View this project on the Center for Open Science's Open Science Framework.

This project is supported by the IAFNS Carbohydrates Committee.

Metabolic and Physiological Properties of Rare Sugars Review Paper

Rare sugars are monosaccharides or disaccharides that exist in small quantities in nature and have unique metabolic and physiological properties that help distinguish them from more commonly consumed sugars like fructose and glucose. Due to their unique properties, rare sugars offer potential health benefits as part of an overall healthy diet pattern, including slower intestinal absorption rate, lower caloric contribution, improved glycemic response, prebiotic function and lower risk of tooth decay. However, the scientific literature does not contain a publication that highlights potential physiological benefits and describes the unique properties of several rare sugars within a single document. The aim of this work is to develop a narrative overview summarizing the metabolic and physiological properties of uniquely metabolized sugars as compared to the primary monosaccharides and disaccharides in the diet.

Institution: Toronto 3D Knowledge Synthesis & Clinical Trials Foundation
Principal Investigator: John Sievenpiper, PhD
Year: 2019

Read more: Rare Sugars and their Health Effects in Humans: A Systematic Review and Narrative Synthesis of the Evidence from Human Trials

View this project on the Center for Open Science’s Open Science Framework.

This project was supported by the IAFNS Carbohydrates Committee.

Global Comparison of How Short-Term Blood Glucose Response to Food is Measured and Translated

The wide range of methods used to describe the impact of food on short-term glycemic response makes it challenging to apply research results broadly, including but not limited to its use on food labels. The choice of approach should be informed by selecting a validated method that translates into a meaningful consumer and public health message. Informed decision-making, rather than historical use, can lead to increased global consistency in both choice of method and translation on labels. The aim of this project is to define short-term glycemic response, collect various measurement methods, and create tables that reflect those methods and possible messages.
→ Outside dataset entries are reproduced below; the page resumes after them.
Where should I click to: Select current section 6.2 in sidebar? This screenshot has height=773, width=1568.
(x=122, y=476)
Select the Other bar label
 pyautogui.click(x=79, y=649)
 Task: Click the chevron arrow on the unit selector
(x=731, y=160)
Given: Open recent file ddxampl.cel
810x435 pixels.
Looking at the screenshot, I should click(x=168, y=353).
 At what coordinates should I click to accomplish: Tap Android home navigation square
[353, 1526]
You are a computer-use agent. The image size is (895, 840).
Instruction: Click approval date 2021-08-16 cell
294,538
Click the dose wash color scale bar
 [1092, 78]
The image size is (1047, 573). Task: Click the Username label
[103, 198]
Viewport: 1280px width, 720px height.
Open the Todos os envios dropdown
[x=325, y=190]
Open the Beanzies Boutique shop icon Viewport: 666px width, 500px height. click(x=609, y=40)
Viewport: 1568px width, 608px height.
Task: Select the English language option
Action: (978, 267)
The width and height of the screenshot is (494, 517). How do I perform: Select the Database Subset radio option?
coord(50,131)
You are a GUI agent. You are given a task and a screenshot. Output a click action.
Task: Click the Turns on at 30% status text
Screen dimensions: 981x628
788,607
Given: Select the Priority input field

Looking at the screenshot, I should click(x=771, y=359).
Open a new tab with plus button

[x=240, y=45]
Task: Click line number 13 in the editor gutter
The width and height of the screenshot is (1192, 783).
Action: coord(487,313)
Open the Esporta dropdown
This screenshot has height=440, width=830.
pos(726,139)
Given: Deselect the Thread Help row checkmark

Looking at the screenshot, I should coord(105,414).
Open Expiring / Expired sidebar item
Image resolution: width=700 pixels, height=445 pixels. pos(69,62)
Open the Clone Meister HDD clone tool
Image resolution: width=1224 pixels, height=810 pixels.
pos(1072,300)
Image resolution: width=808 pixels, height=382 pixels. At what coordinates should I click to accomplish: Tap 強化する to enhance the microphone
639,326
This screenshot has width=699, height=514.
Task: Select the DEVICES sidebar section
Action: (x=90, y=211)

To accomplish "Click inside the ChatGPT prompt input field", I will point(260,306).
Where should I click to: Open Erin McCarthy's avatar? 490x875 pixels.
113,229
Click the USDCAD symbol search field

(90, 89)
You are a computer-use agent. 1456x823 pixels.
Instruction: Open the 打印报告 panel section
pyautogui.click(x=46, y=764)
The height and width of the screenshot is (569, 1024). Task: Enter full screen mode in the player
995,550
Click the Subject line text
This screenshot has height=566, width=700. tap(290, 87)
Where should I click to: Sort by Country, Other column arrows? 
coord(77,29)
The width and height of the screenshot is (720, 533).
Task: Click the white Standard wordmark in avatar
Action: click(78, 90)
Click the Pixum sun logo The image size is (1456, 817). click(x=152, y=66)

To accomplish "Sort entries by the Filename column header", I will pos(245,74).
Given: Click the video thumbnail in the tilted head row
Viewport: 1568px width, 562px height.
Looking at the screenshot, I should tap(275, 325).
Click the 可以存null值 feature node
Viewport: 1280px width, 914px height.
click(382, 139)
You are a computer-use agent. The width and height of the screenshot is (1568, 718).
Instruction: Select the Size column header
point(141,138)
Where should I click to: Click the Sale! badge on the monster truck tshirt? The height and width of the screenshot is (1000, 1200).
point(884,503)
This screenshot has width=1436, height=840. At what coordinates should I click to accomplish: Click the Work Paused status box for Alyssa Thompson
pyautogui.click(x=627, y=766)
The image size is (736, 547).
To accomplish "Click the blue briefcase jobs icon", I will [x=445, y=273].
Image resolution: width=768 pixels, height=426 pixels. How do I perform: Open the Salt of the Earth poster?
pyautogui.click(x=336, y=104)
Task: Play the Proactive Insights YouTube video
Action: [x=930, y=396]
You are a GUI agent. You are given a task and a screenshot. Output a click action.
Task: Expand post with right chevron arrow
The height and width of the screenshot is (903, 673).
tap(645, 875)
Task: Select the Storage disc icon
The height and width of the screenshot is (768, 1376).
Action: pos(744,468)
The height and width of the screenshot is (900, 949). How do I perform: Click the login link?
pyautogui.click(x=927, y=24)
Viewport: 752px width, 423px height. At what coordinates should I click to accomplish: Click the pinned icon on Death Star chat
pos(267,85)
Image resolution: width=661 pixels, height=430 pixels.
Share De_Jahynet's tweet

Institution: Paula Trumbo, PhD
Principal Investigator: Paula Trumbo, PhD
Year Awarded: 2019

Read more: Global Evaluation of the Use of Glycaemic Impact Measurements to Food or Nutrient Intake

This project is supported by the IAFNS Carbohydrates Committee.

Associations Between Blood Fatty Acids and Sleep Duration: A Pooled Analysis of Prospective Cohort Studies

Sleep is a key lifestyle factor that both affects and is affected by diet. Data pooled from studies in the FORCE consortium will be examined to determine the relationship between blood fatty acid levels and either too much or too little sleep.

Institution: University of British Columbia
Principal Investigator: Rachel Murphy, PhD
Year Awarded: 2018

Read more: PUFA ω-3 and ω-6 Biomarkers and Sleep: A Pooled Analysis of Cohort Studies on Behalf of the Fatty Acids and Outcomes Research Consortium (FORCE)

This work was supported by IAFNS Dietary Lipids Committee.